Copy the stretch from "When Experts Ask the" through "teachers’ feelings. Duh-fa?" in the essay on experts asking the wrong questions, word for word.

(Beginning of GIVEN TEXT)

When Experts Ask the Wrong Questions

I was boycotting the news for a couple of days. I am teaching virtually and on screen more than 40 hours a week. Watching the news was totally bringing me down. I need to stay upbeat. I need to be cheerful and engaging for my students. I need a break from the talking heads.

Yet, as it plays in the background, I can’t help but cringe. The schools this or that. At lunchtime, Jake Tapper just said that the science should speak over the teachers’ feelings. Duh-fa?

Oh, no he didn’t. Jake really, please. Usually, I like your show, but come on. I think we need to consider when experts ask the wrong questions that impact school policy. This is literally a life and death issue. You say that we should listen to the science over the feelings of teachers. Yet, us teachers are the experts of knowing the environmental factors of our schools. 

How many times have teachers brought their own toilet paper and soap to school because there was none? Indeed, at one middle school the boys used to pee inside the soap dispenser. It was yellow like Dial soap and fooled some of the middle schoolers. Furthermore, when I taught students who have severe and profound needs, some of the parents would give their children laxatives before school so that they would not have to change their diapers. Yes, teachers have seen it all.

(End of GIVEN TEXT)
(Beginning of DATA SHOWN)

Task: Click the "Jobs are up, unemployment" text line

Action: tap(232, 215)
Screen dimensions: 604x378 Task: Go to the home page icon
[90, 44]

(End of DATA SHOWN)

SOLUTION TO THIS PROBLEM >>
When Experts Ask the Wrong Questions

I was boycotting the news for a couple of days. I am teaching virtually and on screen more than 40 hours a week. Watching the news was totally bringing me down. I need to stay upbeat. I need to be cheerful and engaging for my students. I need a break from the talking heads.

Yet, as it plays in the background, I can’t help but cringe. The schools this or that. At lunchtime, Jake Tapper just said that the science should speak over the teachers’ feelings. Duh-fa?